**Problems to solve**
A. Translate this sentence from the COMET Group results release into German: "Consolidated net sales were CHF 282.3 million (2014: CHF 287.9 million), a decrease of 1.9%."
B. Return everything in the COMET Group results release from "Despite high investment" down to "strong balance sheet.".
C. Resume the COMET Group results release, beginning right after its final sentence.

**Text segment**
[Begin]

COMET Group delivers robust 2015 results in a challenging environment and increases investment in fiscal 2016
- Sales of CHF 282.3 million
- Net income of CHF 17.1 million due to one-time effects
- Strong operating cash flow of 12.6% of sales, net debt eliminated
- Strong balance sheet with equity ratio of 63.4%
- Steady dividend of CHF 11 per share
- Building expansion in Flamatt to be funded by a bond issue
- 2016: Sales of CHF 300-320 million and an EBITDA margin (estimate adjusted for higher investment) of 11-13%
The COMET Group held its own well in the demanding environment of 2015, achieving the second highest sales in its history. While the ending of the euro/CHF minimum exchange rate, the lackluster economy in Asia and easing demand due to low commodity prices made it difficult to maintain the Group's strong organic growth, the acquisition of PCT Engineered Systems LLC added 4.4% to sales. Consolidated net sales were CHF 282.3 million (2014: CHF 287.9 million), a decrease of 1.9%. The strengthening US dollar (+ 2.7%) only partly made up for the effect of the negative movement in the euro/franc rate (– 4%).
The EBITDA margin of 12.7% (2014:13.8%) was heavily affected by the exchange rate trends and the purchase of PCT Engineered Systems LLC. Excluding currency effects (+1.0%) and the acquisition (-1.9%), this margin came to 13.6%, almost matching the prior-year level. Net income decreased to CHF 17.1 million (2014: CHF 26.3 million). The non-recurrence of positive prior-year tax effects of CHF 6.1 million, in combination with 2015 one-time currency translation losses of CHF 2.4 million and one-off acquisition-related costs of CHF 3.5 million, outweighed a non-recurring tax credit of CHF 1.5 million in 2015.
Despite high investment in the ebeam business, the Group successfully continued to generate a return on capital employed in excess of capital costs and fully eliminated the net debt thanks to a strong operating cash flow of 12.6% of sales (2014: 10.6%). With an equity ratio of 63.4%, the COMET Group also possesses a strong balance sheet.
PCT – another record year
Following an already very good prior year, Plasma Control Technologies (PCT) further cemented its market position in 2015 and, thanks to its high-end solutions, achieved sales growth of 5.9% to CHF 111.9 million. In local currencies, sales grew by 2.6%. Profitability in terms of the EBITDA margin rose from 17.3% to 19.3%. The top drivers were the work (ongoing especially in the first six months) to equip fabrication plants for the latest-generation, 3D-NAND memory chips, and the good demand in the flat panel display market. PCT expanded its business with existing key accounts in both markets, almost doubling its sales in the flat panel display sector. In the second half of the year the segment had to absorb setbacks in sales as planned investments in Asia were deferred, but it closed the full year 2015 with another record result. For 2016, PCT expects demand in the semiconductor market to continue at about the same level as last year, and anticipates slight overall sales growth in the mid-single digits based above all on new business with applications around the Internet of Things.

[End]

**Provided data**
[Begin]

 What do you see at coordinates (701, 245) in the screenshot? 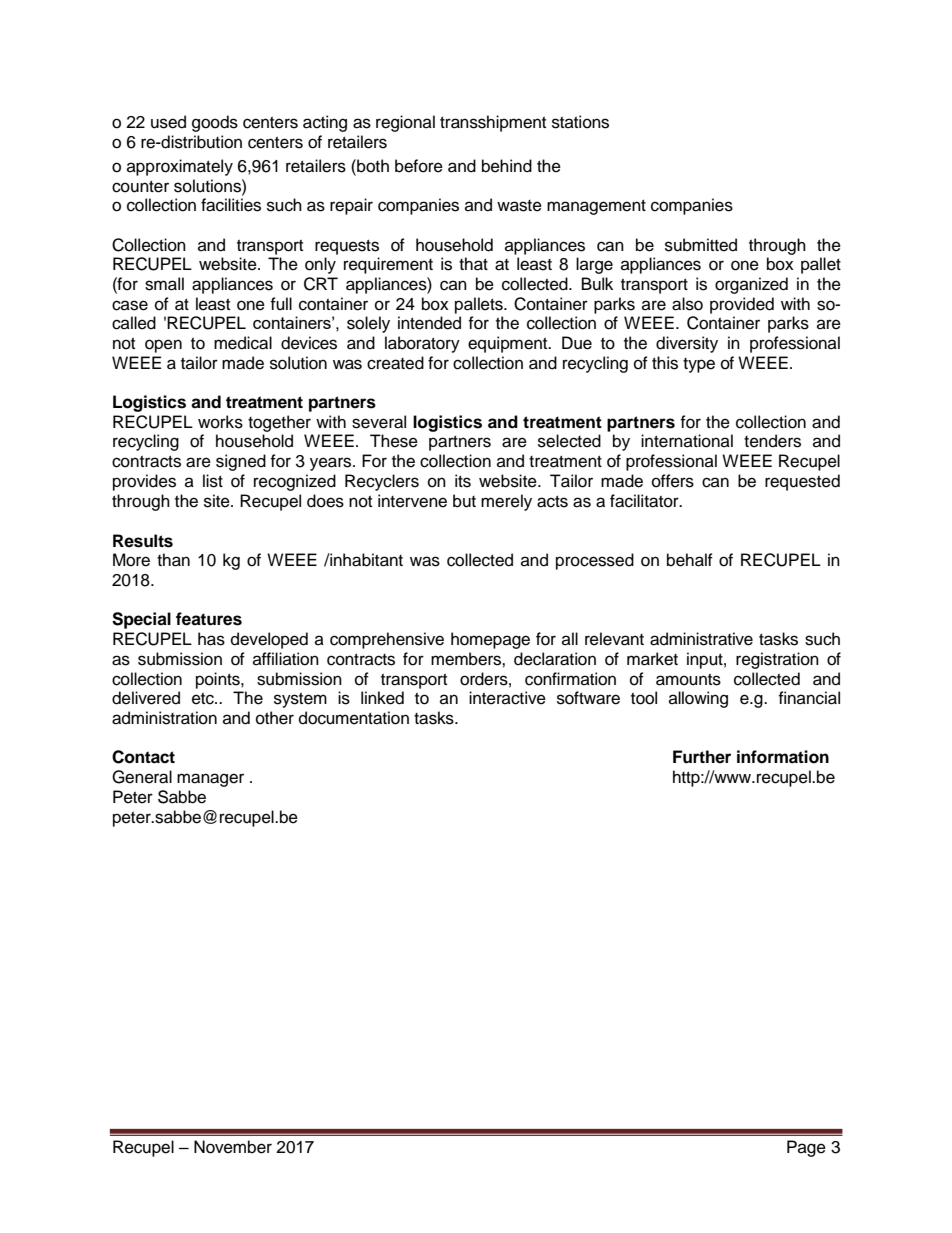
I see `submitted` at bounding box center [701, 245].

[End]

**Exercise responses**
A. Der konsolidierte Nettoumsatz betrug CHF 282,3 Millionen (2014: CHF 287,9 Millionen), was einem Rückgang von 1,9 % entspricht.

B.
Despite high investment in the ebeam business, the Group successfully continued to generate a return on capital employed in excess of capital costs and fully eliminated the net debt thanks to a strong operating cash flow of 12.6% of sales (2014: 10.6%). With an equity ratio of 63.4%, the COMET Group also possesses a strong balance sheet.

C.
IXS – gross margin improved; slump in tire market and strong CHF weigh on sales
For the X-Ray Systems segment (IXS) the fiscal year 2015 was characterized by heterogeneous trends in its individual markets. On the one hand, IXS delivered growth in the electronics market, defended the market share in castings inspection with its attractive computed tomography offering, and expanded its service business. On the other hand, the IXS segment experienced a drastic slump in the Chinese tire market, which collapsed in 2015 as a result of regulatory changes in China and new US tariffs on Chinese tires. Coupled with the impact of the strong Swiss franc, this resulted in a sales decline of 18.7% to CHF 101.4 million (or 13.6% in local currencies). Despite this, IXS improved its gross margin and, aided by currency effects, held the EBITDA margin steady year-over-year at 12.9%. To move into future growth markets, IXS forged partnerships with Hexagon and Mirtec. For 2016, IXS is benefiting from high order backlogs in all market segments except the tire industry, and is projecting growth in line with that of the Group.
XET – Subdued demand on low commodity prices; ebeam reaches milestones
In 2015, customers' reluctance to invest amid the low commodity prices, coupled with the strong Swiss franc, weighed on sales of the X-Ray & ebeam Technologies segment, which generates most of its revenue in the eurozone. The weak commodity prices led to sluggish demand in x-ray-based non-destructive testing/inspection in the pipeline, sorting and steel industries. Conditions were better in the market for security inspection, where XET won several large orders and further expanded its market share in China.
In the ebeam business, XET marked important milestones: Tetra Pak, rolling out inline ebeam sterilization of beverage packaging, presented the first market-ready, ebeam-equipped filling machine at the Fispal Technology trade show. With Bühler, a global leader in food processing technology, COMET entered into a strategic partnership to develop new applications in the inactivation of dehydrated foods. As well, by acquiring the US systems integrator PCT Engineered Systems LLC, COMET expanded its product portfolio and gained direct access to end customers. Thanks to the acquisition, sales of the XET segment grew by 10.1% to CHF 81.6 million. Before currency effects and acquisition, sales eased 3.0% from a year ago. As a result of the additional investment in the ebeam business and of adverse currency impacts, the EBITDA operating margin decreased to 3.7% (2014: 9.9%). For 2016, given the current order backlog and market situation, COMET expects sales of ebeam systems to grow at a rate above the Group average, particularly in the second half of the year. In x-ray components, growth is predicted to be in line with that of the Group as a whole.
Strategy on track – important foundation laid for the future
The COMET Group has been on a strong growth trajectory since 2012. The Group, in constant-currency terms, achieved its objective (set in 2012) of growing 40% by 2015 to sales of CHF 300 million. New customers were won and existing customer relationships deepened. Strong partners for further potential growth were gained in the technology group Bühler and metrology vendor Hexagon. The investment in the marketing of the COMET Group's innovative products and technologies bore fruit: The gross margins at IXS and PCT were improved, new products launched and markets developed with greater focus. Key advances were made in the ebeam business, which, in view of its growing importance, has been split off from the XET segment effective January 2016 and converted into its own segment, ebeam Technologies (EBT).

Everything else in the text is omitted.